Directions: In the records below, find the line containing "Dầu Nhớt Máy Nén Khí (105, 2432)" and the line containing "Pinterest (226, 2442)"; please repeat exactly the lines from one to the other, both included, and nothing more.

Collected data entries
____________
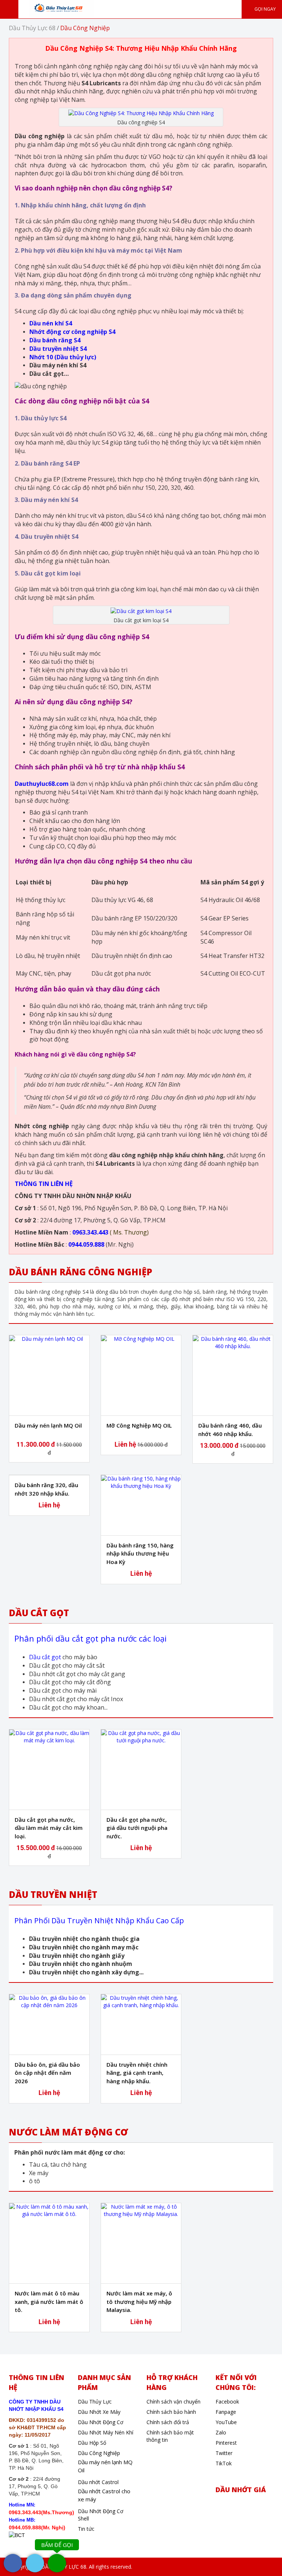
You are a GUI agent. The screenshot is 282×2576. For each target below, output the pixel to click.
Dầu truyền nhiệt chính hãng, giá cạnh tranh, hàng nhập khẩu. (136, 2073)
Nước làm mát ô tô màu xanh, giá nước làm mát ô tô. (49, 2301)
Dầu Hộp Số (92, 2442)
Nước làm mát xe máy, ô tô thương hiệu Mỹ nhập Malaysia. (139, 2301)
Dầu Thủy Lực (95, 2401)
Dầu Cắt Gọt (39, 1613)
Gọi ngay (264, 9)
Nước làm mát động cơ (68, 2132)
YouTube (226, 2422)
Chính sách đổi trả (168, 2422)
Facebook (227, 2401)
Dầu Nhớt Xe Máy (99, 2411)
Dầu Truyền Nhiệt (53, 1894)
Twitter (224, 2452)
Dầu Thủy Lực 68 (32, 28)
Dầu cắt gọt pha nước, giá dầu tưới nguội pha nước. (136, 1828)
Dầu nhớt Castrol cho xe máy (104, 2494)
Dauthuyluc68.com (42, 784)
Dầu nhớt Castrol (98, 2482)
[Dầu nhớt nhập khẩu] (61, 8)
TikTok (224, 2463)
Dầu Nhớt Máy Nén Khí (105, 2432)
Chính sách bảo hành (171, 2411)
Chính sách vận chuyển (173, 2401)
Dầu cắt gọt (45, 1657)
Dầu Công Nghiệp (99, 2452)
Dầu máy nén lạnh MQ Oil (48, 1425)
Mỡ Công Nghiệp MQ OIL (139, 1425)
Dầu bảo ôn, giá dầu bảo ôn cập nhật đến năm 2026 (47, 2073)
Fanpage (226, 2411)
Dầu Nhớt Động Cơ (100, 2422)
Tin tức (86, 2528)
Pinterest (226, 2442)
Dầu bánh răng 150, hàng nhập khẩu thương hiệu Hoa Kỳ (140, 1553)
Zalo (221, 2432)
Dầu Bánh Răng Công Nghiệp (80, 1272)
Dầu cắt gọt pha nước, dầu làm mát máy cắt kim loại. (49, 1828)
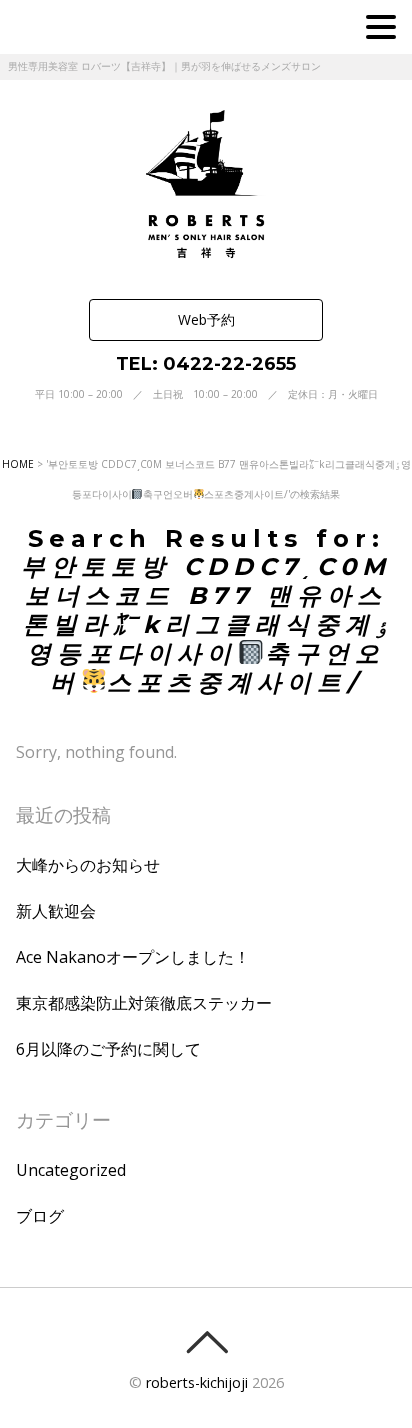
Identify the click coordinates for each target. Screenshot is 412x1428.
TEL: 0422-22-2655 (206, 364)
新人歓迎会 (56, 911)
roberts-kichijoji (197, 1382)
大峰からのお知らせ (88, 865)
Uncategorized (71, 1170)
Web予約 (206, 319)
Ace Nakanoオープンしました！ (133, 957)
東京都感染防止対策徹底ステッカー (144, 1003)
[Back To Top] (206, 1342)
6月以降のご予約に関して (108, 1049)
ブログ (40, 1216)
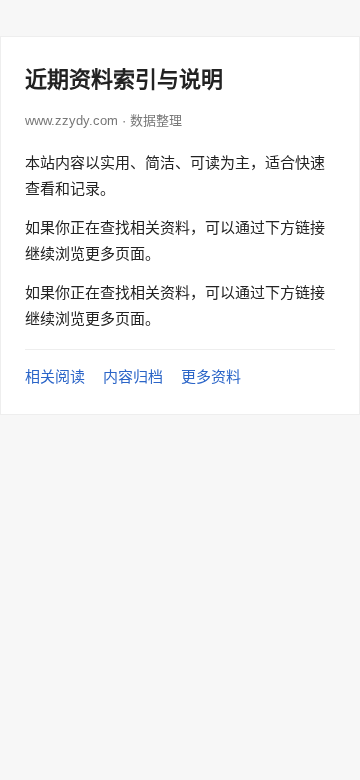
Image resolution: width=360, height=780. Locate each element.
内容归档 (133, 376)
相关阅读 (55, 376)
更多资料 (211, 376)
____________
Task response:
Dầu Nhớt Máy Nén Khí (105, 2432)
Chính sách bảo hành (171, 2411)
Chính sách vận chuyển (173, 2401)
Dầu cắt gọt (45, 1657)
Dầu Công Nghiệp (99, 2452)
Dầu máy nén lạnh MQ Oil (48, 1425)
Mỡ Công Nghiệp MQ OIL (139, 1425)
Dầu bảo ôn, giá dầu bảo ôn cập nhật đến năm 2026 (47, 2073)
Fanpage (226, 2411)
Dầu Nhớt Động Cơ (100, 2422)
Tin tức (86, 2528)
Pinterest (226, 2442)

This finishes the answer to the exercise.